A brain-like AGI - modeled after our one working example of efficient general intelligence - would naturally have an interpretable inner monologue we could monitor.

This doesn’t have much to do with whether a mind is understandable. Most of my cognition is not found in the verbal transcript of my inner monologue, partly as I’m not that verbal a thinker, but mostly because most of my cognition is in my nonverbal System 1.

This has been discussed before. Your example of not being a verbal thinker is not directly relevant because 1.) inner monologue need not be strictly verbal, 2.) we need only a few examples of strong human thinkers with verbal inner monologues to show that isn't an efficiency disadvantage - so even if your brain type is less monitorable we are not confined to that design.

I also do not believe your central claim - in that based on my knowledge of neuroscience - disabling the brain modules responsible for your inner monologue will not only disable your capacity for speech, it will also seriously impede your cognition and render you largely incapable of executing complex long term plans.

Starting with a brain-like AGI, there are several obvious low-cost routes to dramatically improve automated cognitive inspectability.
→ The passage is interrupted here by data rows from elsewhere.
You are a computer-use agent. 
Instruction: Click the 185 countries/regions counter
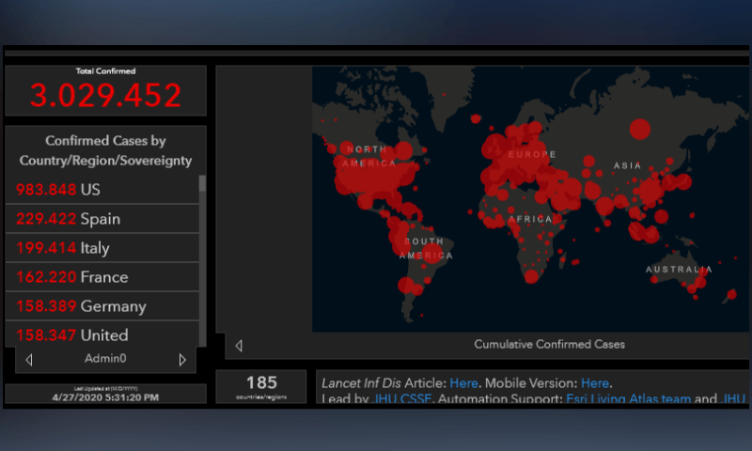[x=261, y=386]
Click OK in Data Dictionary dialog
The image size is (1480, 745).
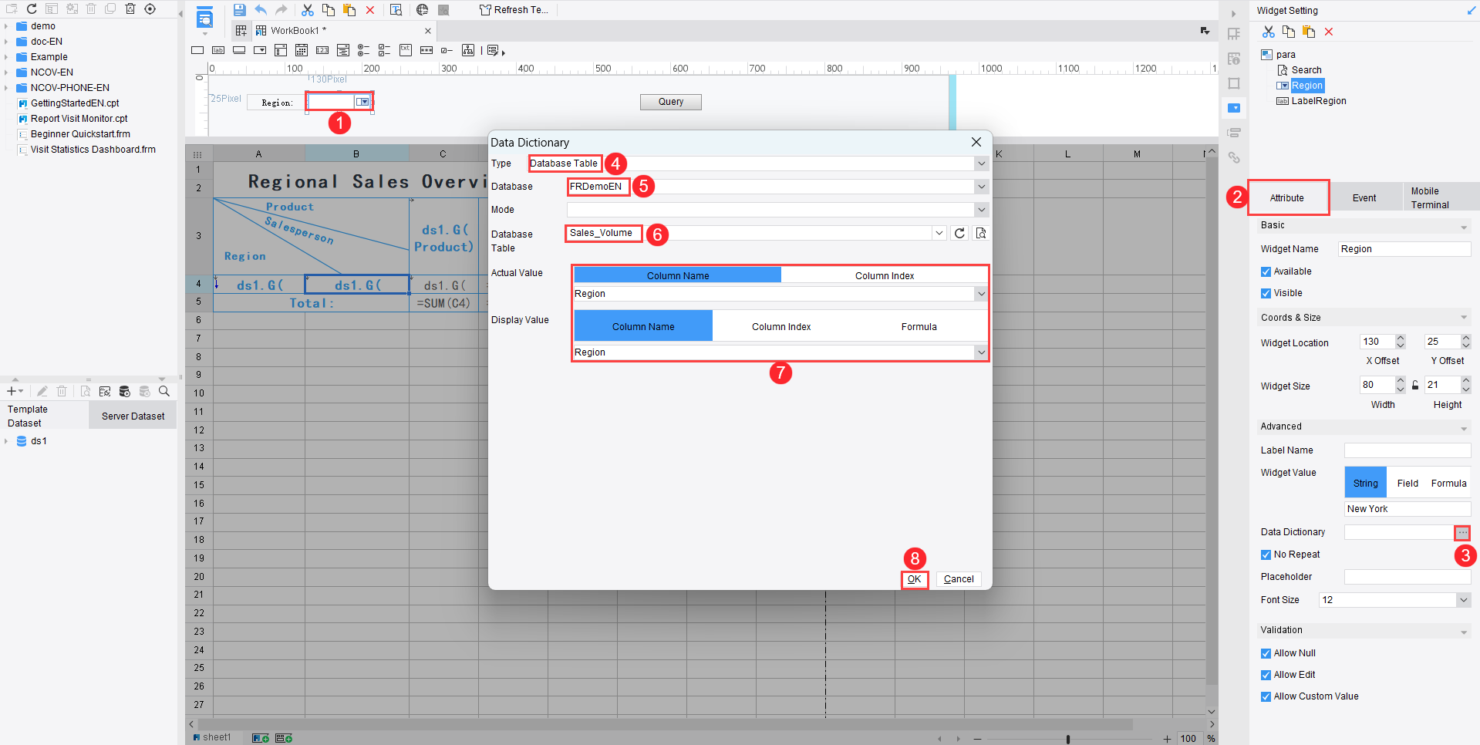tap(914, 579)
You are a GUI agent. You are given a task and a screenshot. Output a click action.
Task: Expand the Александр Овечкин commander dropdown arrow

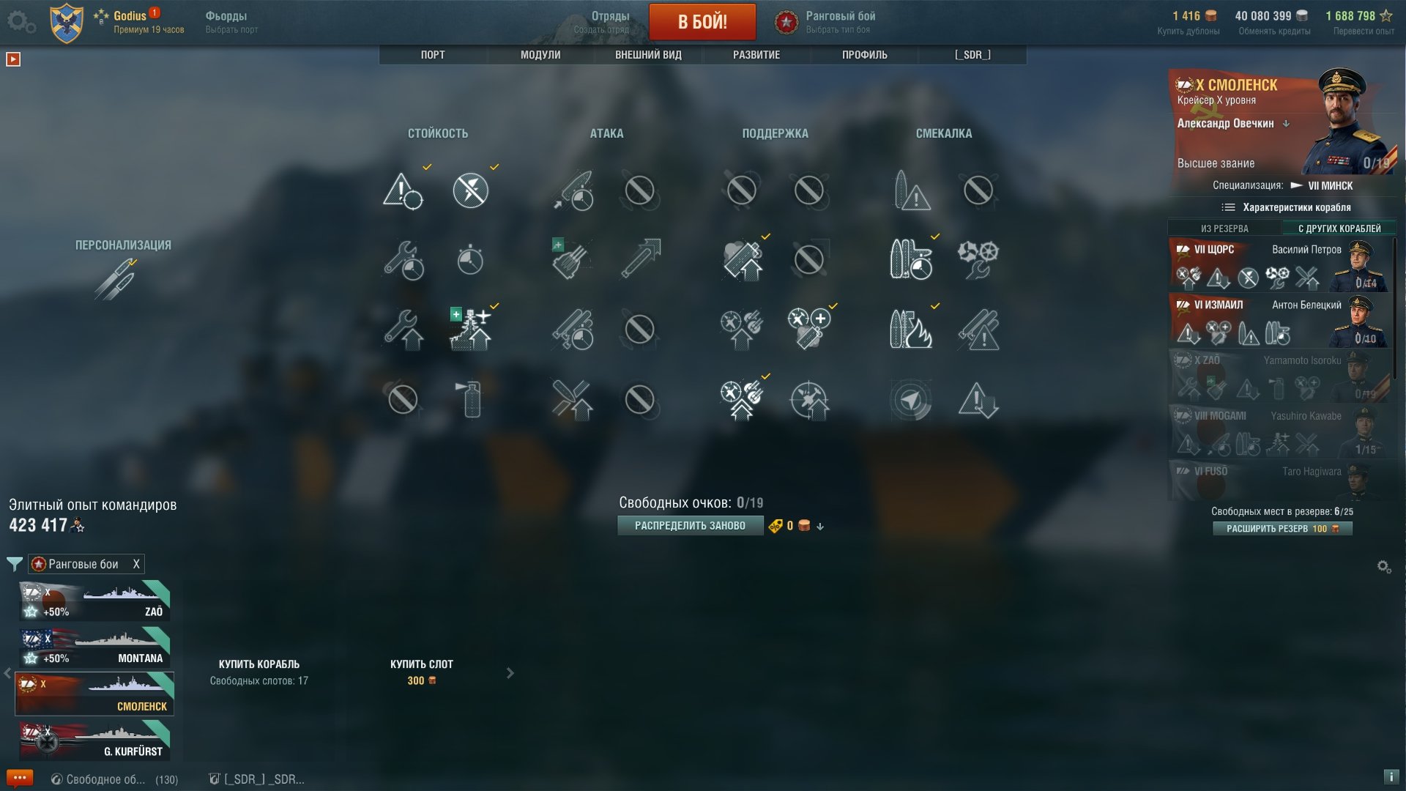coord(1286,124)
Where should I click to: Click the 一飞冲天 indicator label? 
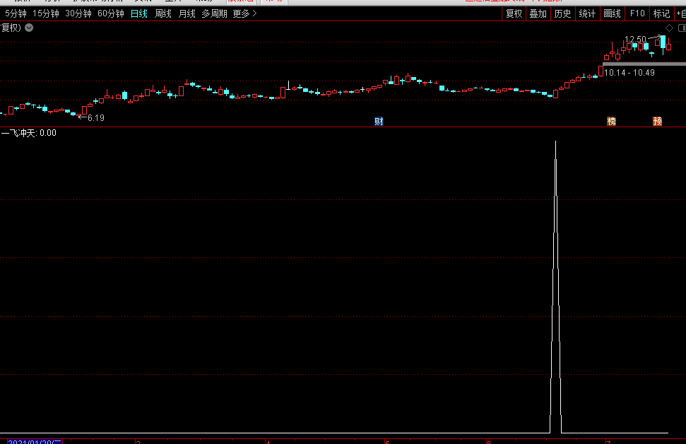click(19, 133)
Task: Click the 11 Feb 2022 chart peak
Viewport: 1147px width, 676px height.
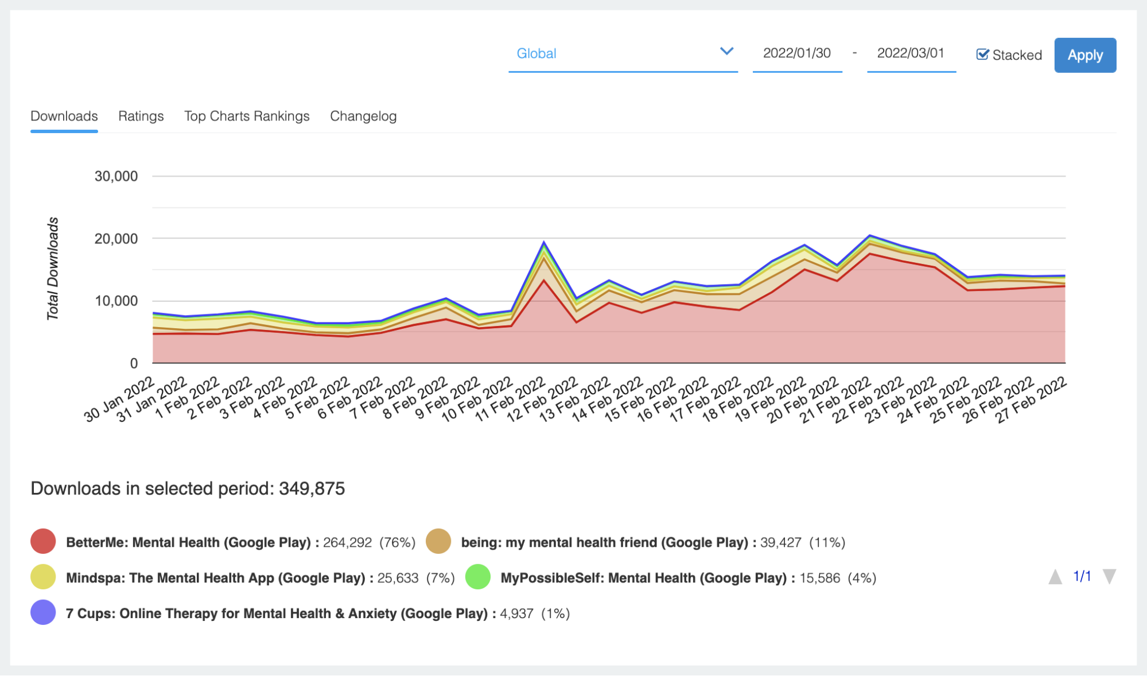Action: click(543, 243)
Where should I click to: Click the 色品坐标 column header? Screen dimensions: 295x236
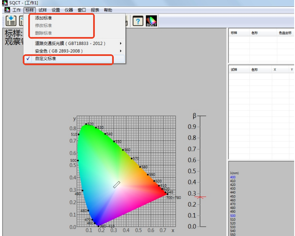coord(284,32)
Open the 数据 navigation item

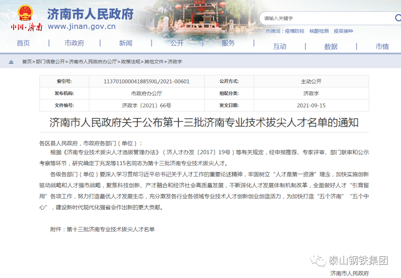(x=331, y=47)
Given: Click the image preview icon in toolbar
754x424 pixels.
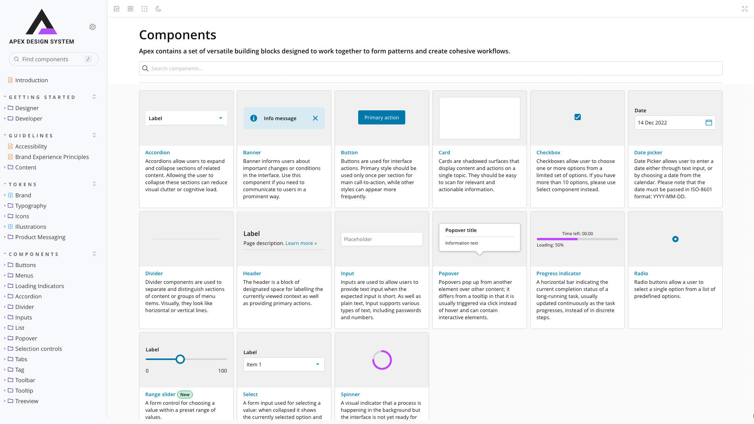Looking at the screenshot, I should [x=116, y=9].
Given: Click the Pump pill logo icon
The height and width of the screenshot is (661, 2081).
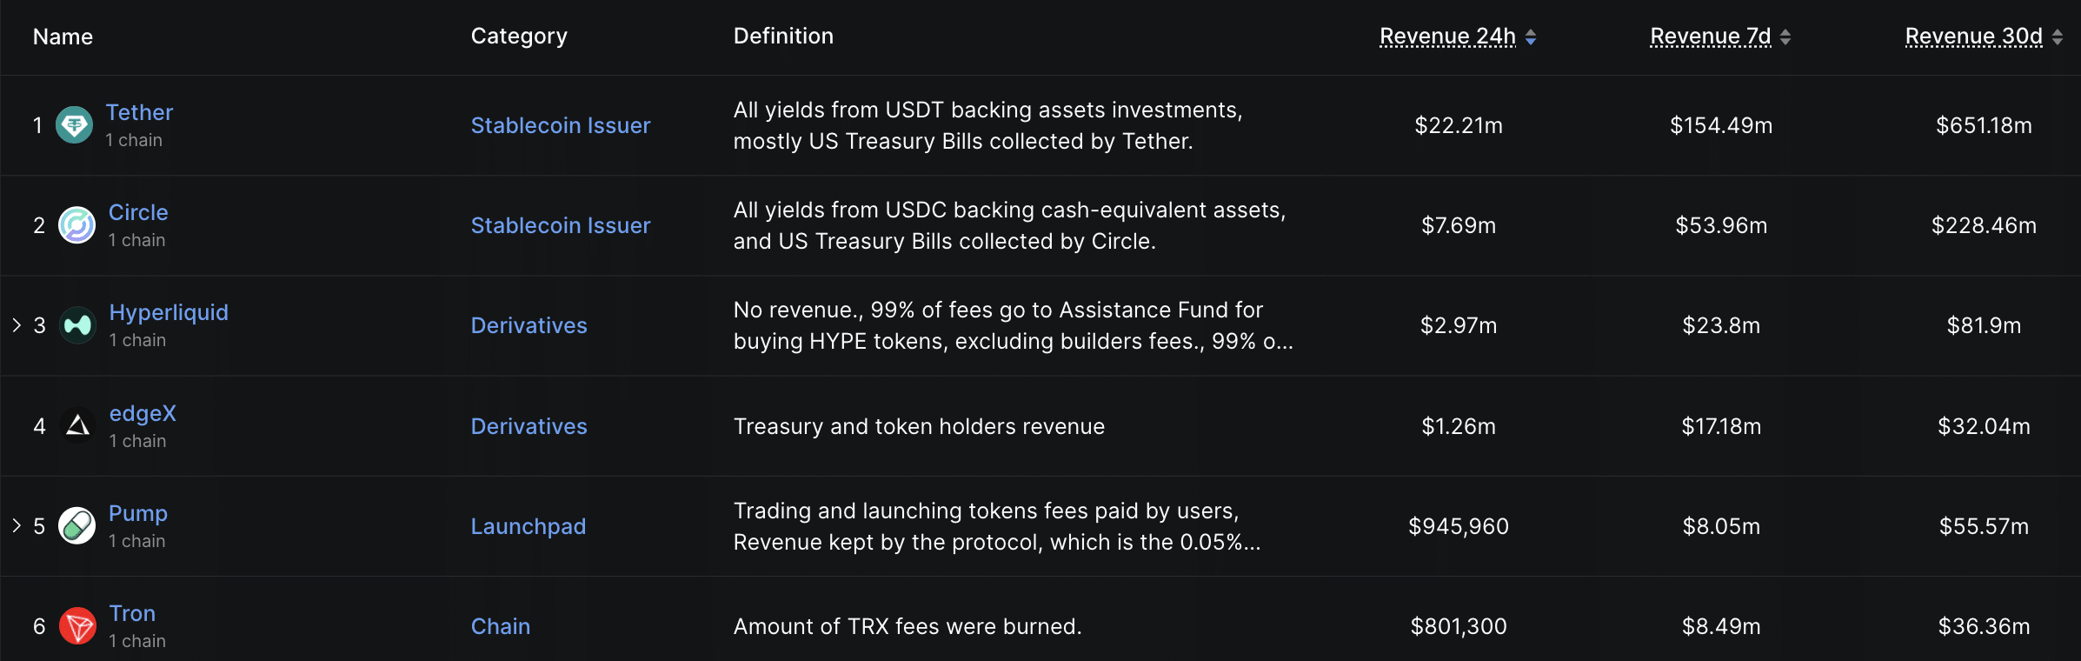Looking at the screenshot, I should point(76,525).
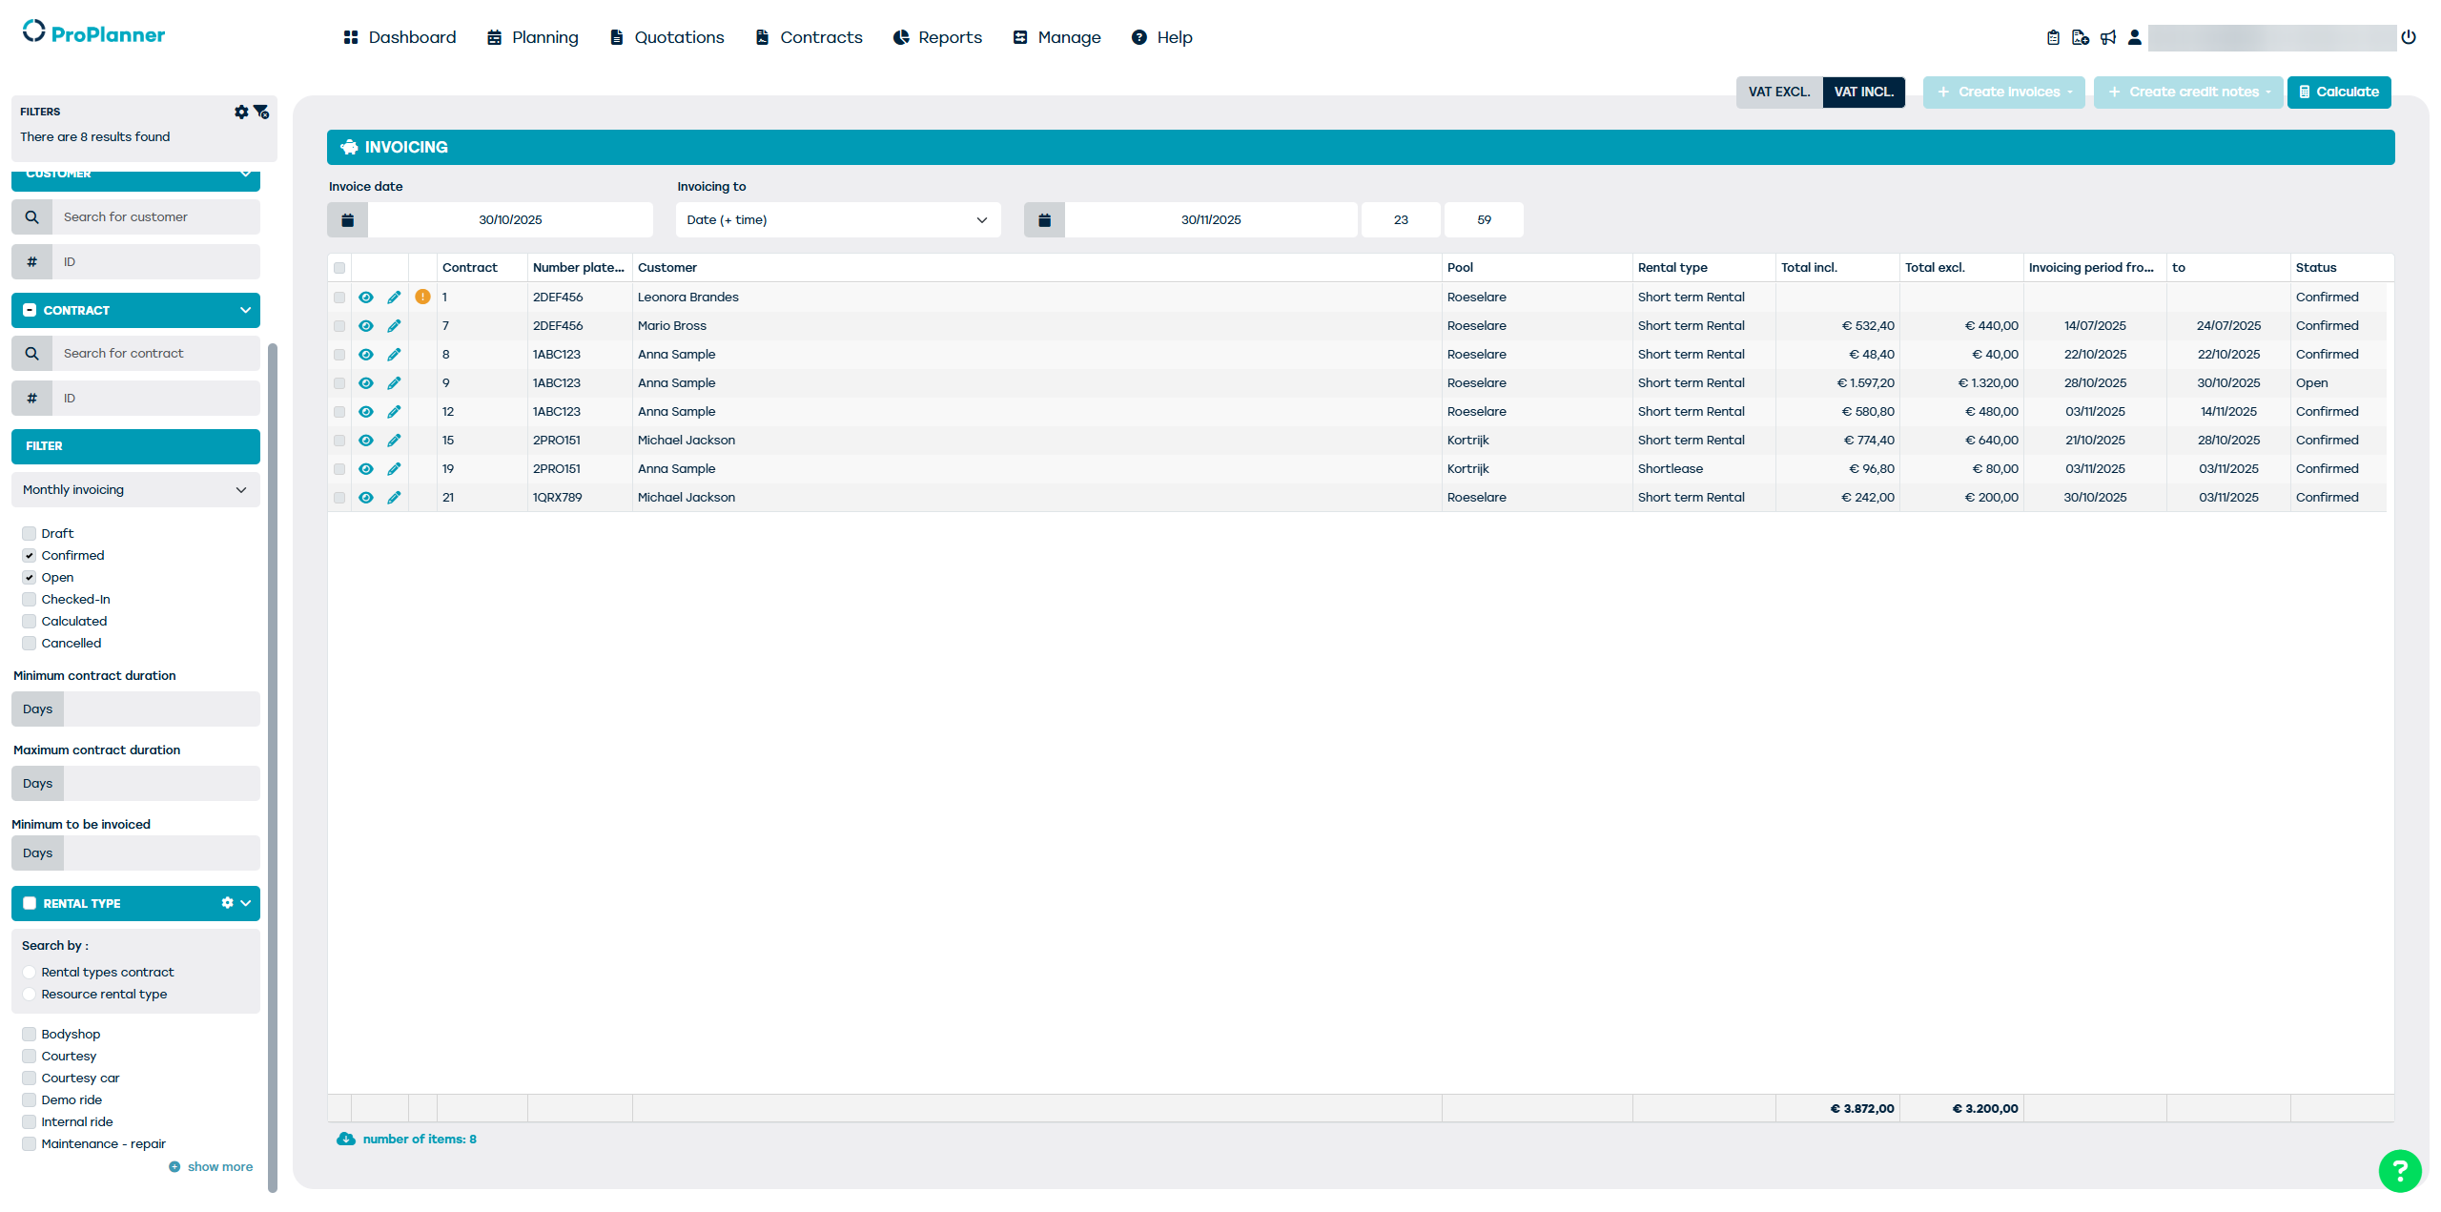The image size is (2441, 1212).
Task: Switch to VAT EXCL. view
Action: (x=1778, y=92)
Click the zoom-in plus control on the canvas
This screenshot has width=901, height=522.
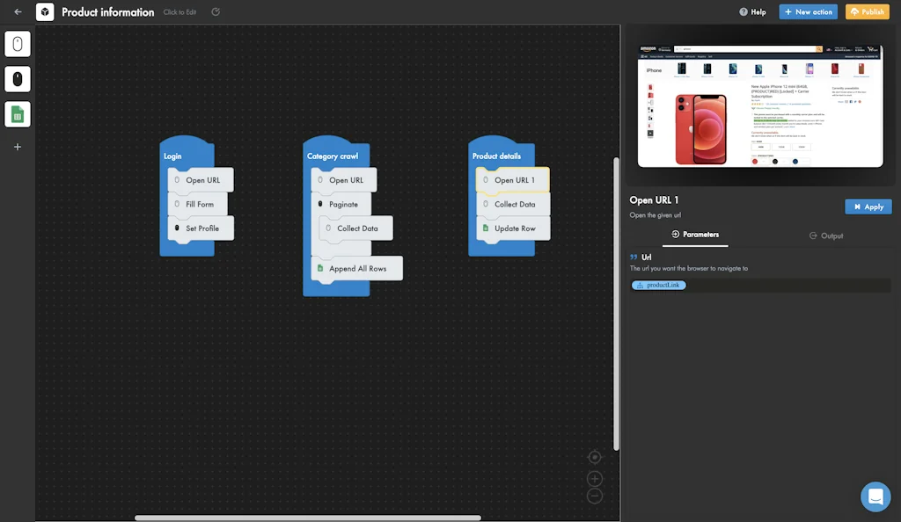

A key insight is that there are clear levels of abstraction in the brain (as predicted by the need to compress sensory streams for efficient bayesian prediction) and the inner monologue is at the top of the abstraction hierarchy, which maximizes information utility per bit. At the bottom of the abstraction hierarchy would be something like V1, which would be mostly useless to monitor (minimal value per bit).

To the extent that we are using the existence of humans with inner monologue as evidence for the suitability of this approach to AGI, I think it also serves as evidence for why that approach isn't really safe.

As an example: If I try, I can control my inner monologue to some extent. For example, I could make my inner monologue about "officially approved actions" very loud. And run a secondary thread of thinking about "non-approved thoughts" in the background --- "quieter" and in a more fragmented manner, and killing it off everytime it made it into the inner monologue.

Sure, there will be some traces. (A lot, even, I kinda suck at this :-).) But I think this already brings us outside of the realm of "interpretable by default" and into "a race between your interpretability and my cognitive steganography".

Note that I, or most humans, didnt have a particular need to develop this exact type of cognitive steganography. (The "elephant in the brain" type of actions-thoughts inconsistency is not exactly this.) As a result, I think we would be able to get much much better very quickly if there was an incentive to do it. (Not talking evolutionary scale. More like "give me a weekend to play with this".) And while I have no incentive to develop these skills, the same cannot be said for a brain-like AI that we are (trying to) interpret as it thinks.

These are good intuitive arguments against these sorts of solutions, but I think there's a more formal argument we can make that these solutions are dangerous because they pose excess false positive risk. In particular, I think they fail to fully account for the risks of generalized Goodharting, as do most proposed solutions other than something like agent foundations.

disclaimer: this is a toy example of a pivotal act, and I think better pivotal-act options than this exist

Would you be able to provide examples of other sorts of pivotal acts you have in mind?